Quand Dieu en Jésus-Christ vient se livrer par amour des hommes, c’est au service de la multitude qu’il se donne, pain et vin pour le salut du monde. Cette multitude n’est pas foule anonyme et indifférenciée, elle est corps rassemblé. Puisqu’il y a un seul pain, la multitude que nous sommes est un seul corps, car nous avons tous part à un seul pain ». Malgré nos différences, au-delà de nos querelles que nous pouvons croire légitimes, l’Eucharistie qui nous sauve nous constitue en un seul corps.  En quoi est-ce si important, me direz-vous ? C’est important car ce n’est que dans la mesure où nous vivons dans l’unité, rassemblés par une parole de vie et par les sacrements,   aussi imparfaite que soit cette unité, que nous pouvons être signes pour ce monde. Se savoir membre du Corps qu’est l’Eglise, c’est accepter d’entrer dans un dessaisissement de soi-même, de ses égoïsmes, de ses certitudes, de son besoin si humain de tout comprendre. La division rend inaudible le message d’amour de Dieu pour le monde, et de ce message, nous ne sommes que les dépositaires. Rien ne nous autorise, à cause de notre attitude, à priver le monde de la Bonne Nouvelle du salut. Comme Jean le Baptiste, nous sommes là pour montrer celui qui vient  » Voici l’Agneau de Dieu, qui enlève le péché du monde » (Jn 1,29). La foi en Jésus Christ, en faisant de nous les membres d’un corps vivant, nous constitue comme témoins devant l’humanité qui « gémit dans les douleurs de l’enfantement » (R 8,22) du fait que Dieu n’abandonne pas ce monde.
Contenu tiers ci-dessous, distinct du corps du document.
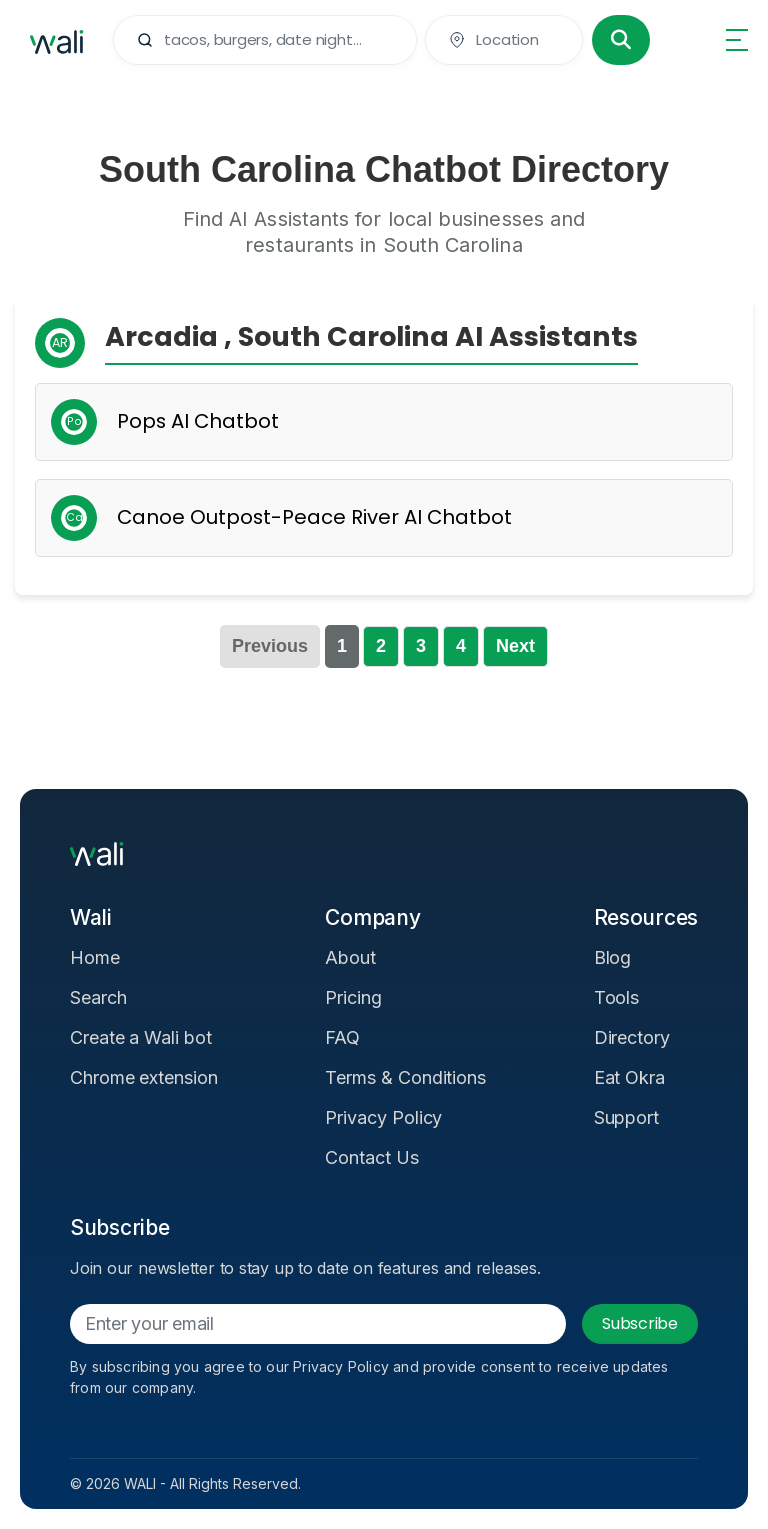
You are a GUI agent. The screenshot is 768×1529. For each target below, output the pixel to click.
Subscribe (640, 1323)
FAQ (342, 1037)
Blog (613, 957)
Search (98, 997)
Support (627, 1117)
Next (515, 646)
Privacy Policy (383, 1117)
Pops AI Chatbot (198, 421)
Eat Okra (629, 1077)
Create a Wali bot (141, 1037)
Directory (632, 1037)
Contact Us (371, 1157)
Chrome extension (144, 1077)
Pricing (353, 997)
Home (95, 957)
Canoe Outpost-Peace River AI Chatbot (314, 517)
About (350, 957)
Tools (617, 997)
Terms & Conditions (405, 1077)
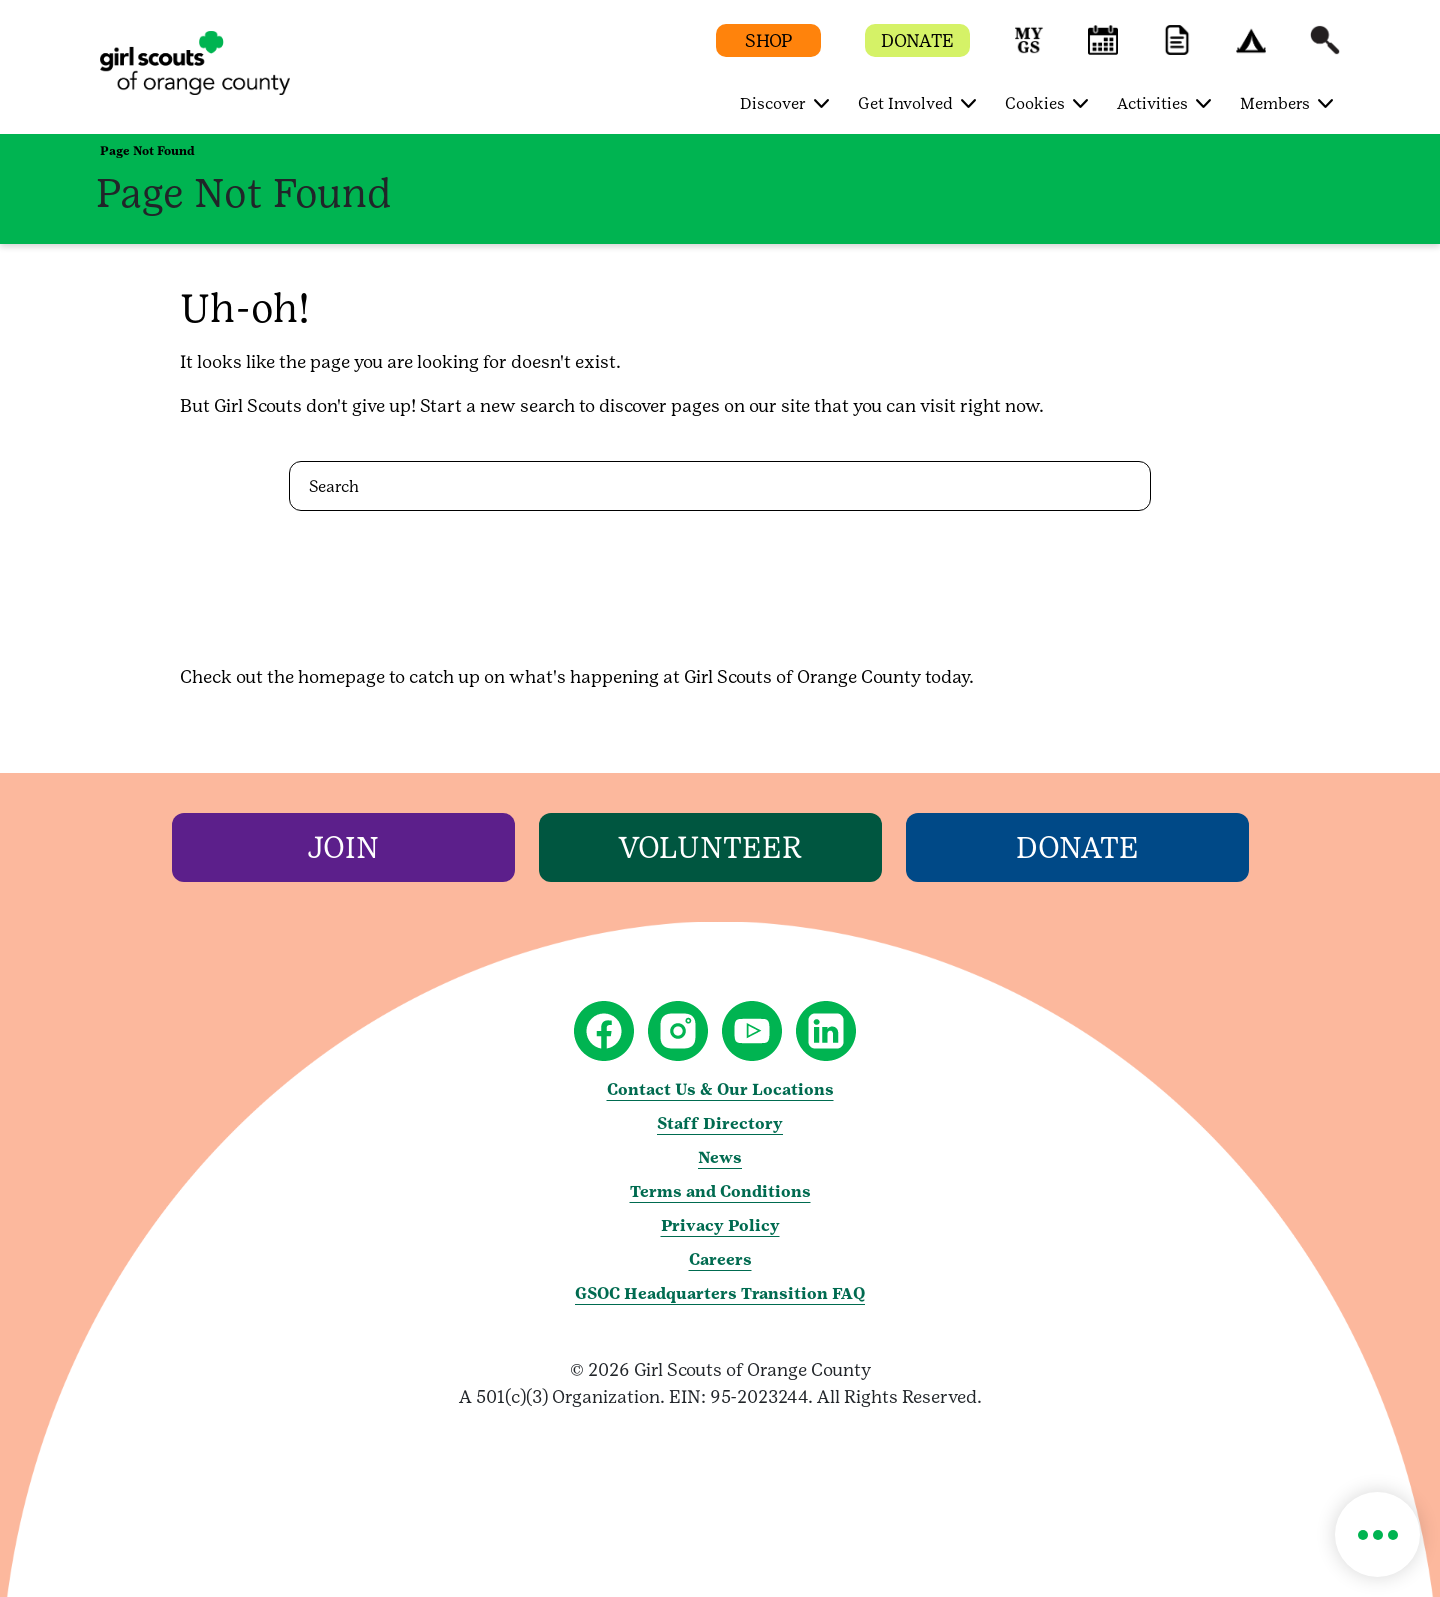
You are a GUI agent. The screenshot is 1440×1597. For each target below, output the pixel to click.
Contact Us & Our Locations (720, 1089)
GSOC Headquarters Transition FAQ (720, 1293)
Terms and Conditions (720, 1191)
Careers (720, 1259)
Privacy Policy (720, 1225)
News (720, 1157)
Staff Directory (720, 1123)
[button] (1029, 49)
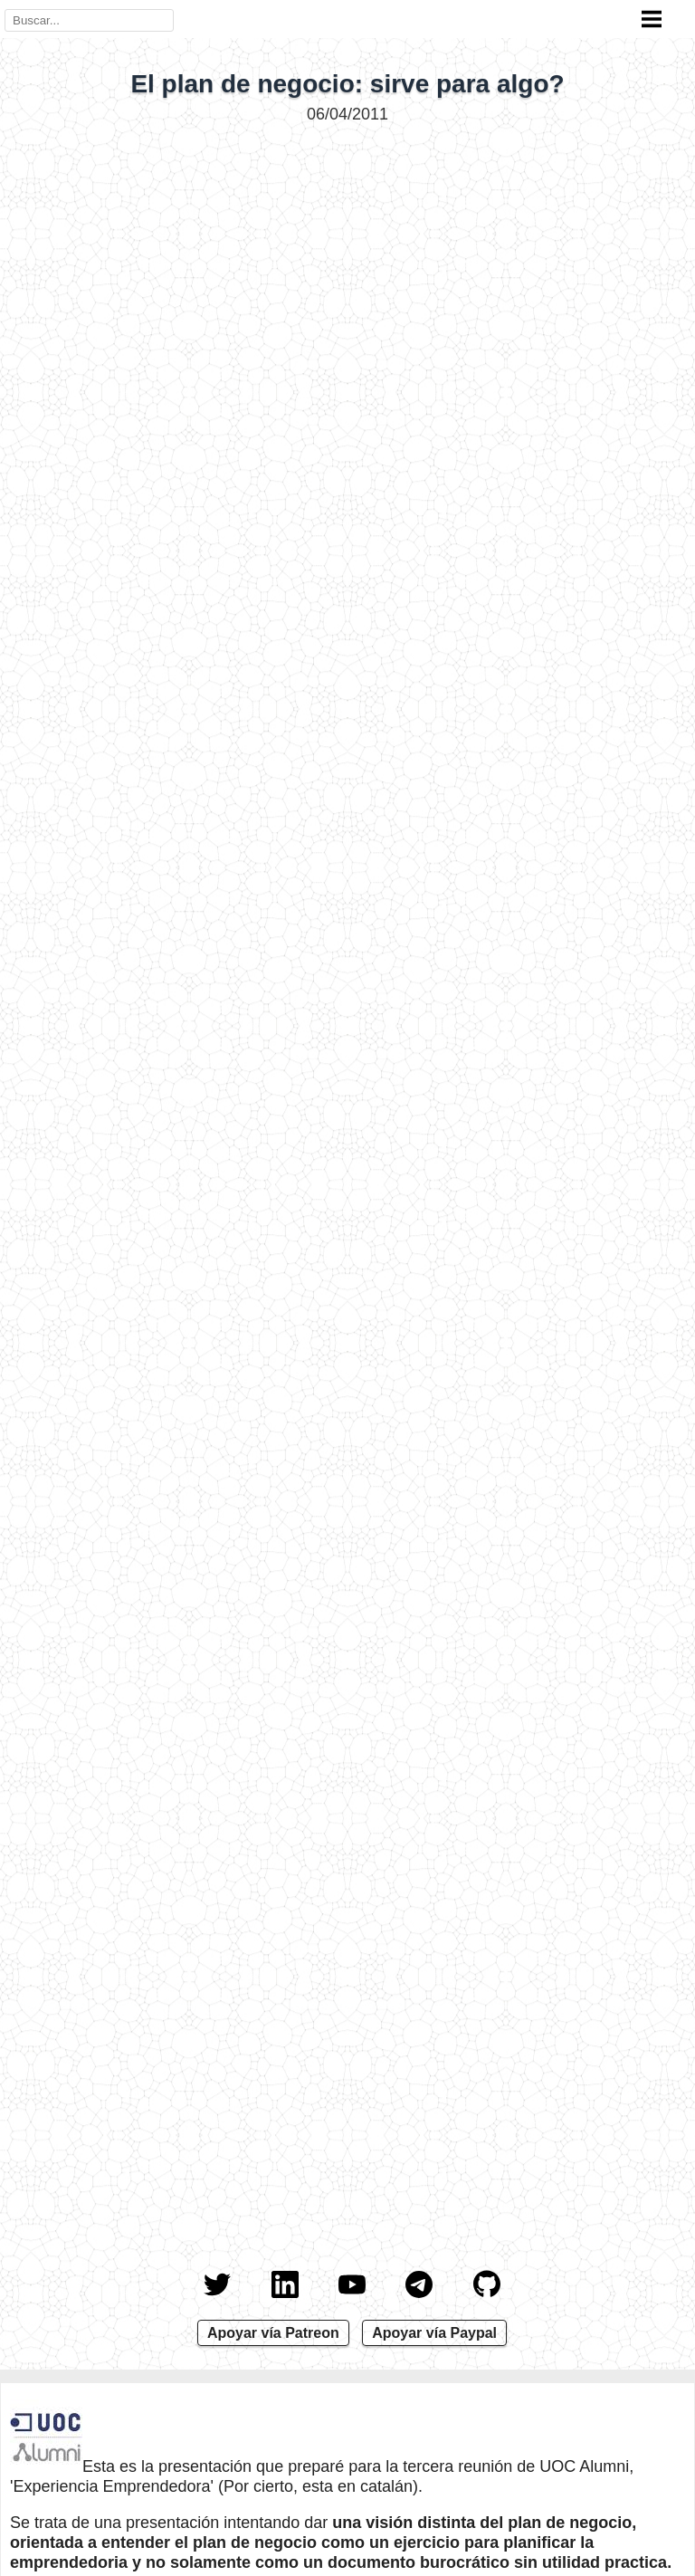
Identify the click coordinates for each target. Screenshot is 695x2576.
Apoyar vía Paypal (434, 2333)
Depuis l’esclavage d’Egypte jusqu’au Golgotha, depuis l’Annonciation jusqu’au jeudi saint et à la Croix, depuis le lumineux matin de Pâques, Dieu nous appelle au Salut. Ce salut est un don gratuit que nous offre le Dieu Trinité. Il est l’accomplissement de toute l’histoire de l’Alliance et c’est en Eglise, qu’il est donné et vécu. Cette Bonne Nouvelle est pour tous les hommes, puissions-nous ne pas la défigurer, puissions-nous ne pas la garder jalousement pour notre seul salut personnel, ce serait pure illusion!